Jocelyn Bell Burnell recently won the Breakthrough Prize for her 1967 discovery of pulsars, a find also recognized by the 1974 Nobel Prize in physics. But Bell Burnell didn't share in the Nobel: Instead, the award went to Antony Hewish, her supervisor and coauthor, and Hewish's collaborator Sir Martin Ryle.

Increasingly, Nobel laureates represent much larger scientific collaborations.

Nobel Foundation rules say that a Nobel Prize can only be awarded to up to three individuals, reflective of the small-team science that prevailed in the early 20th century. But today, major breakthroughs increasingly come from massive scientific collaborations, and the Nobel Committee has been reticent to award science prizes to broader groups.

The contrast is especially stark in physics, where scientific collaborations can include thousands of researchers—as illustrated by the breakthrough that earned the 2017 Nobel Prize in physics. The prize went to Rainer Weiss, Kip Thorne, and Barry Barish for detecting gravitational waves, ripples in space-time predicted by Einstein's general theory of relativity.

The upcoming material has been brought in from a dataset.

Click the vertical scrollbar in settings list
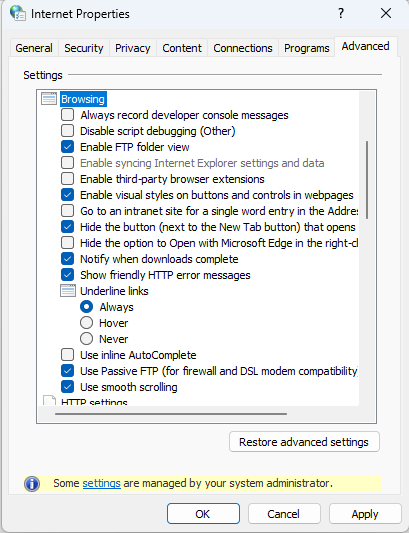Viewport: 409px width, 533px height. pos(367,180)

While the trio's contributions were huge, they themselves argue that the prize should have recognized the broader LIGO Scientific Collaboration, which includes hundreds of scientists. After all, the study that announced the detection of gravitational waves has 1,011 co-authors, by Popular Science's count. Just 0.3 percent of them were honored by name in Stockholm.

"We live in an era where some huge discoveries are really the result of giant collaborations, with major contributions coming from very large numbers of people," Thorne says in an interview posted on the Nobel Prize's website.

"I hope that in the future," he says, "the Nobel Prize committee finds a way to award the prize to the large collaborations that make this and not just to the people who may have been seminal to the beginning of the project, as we were."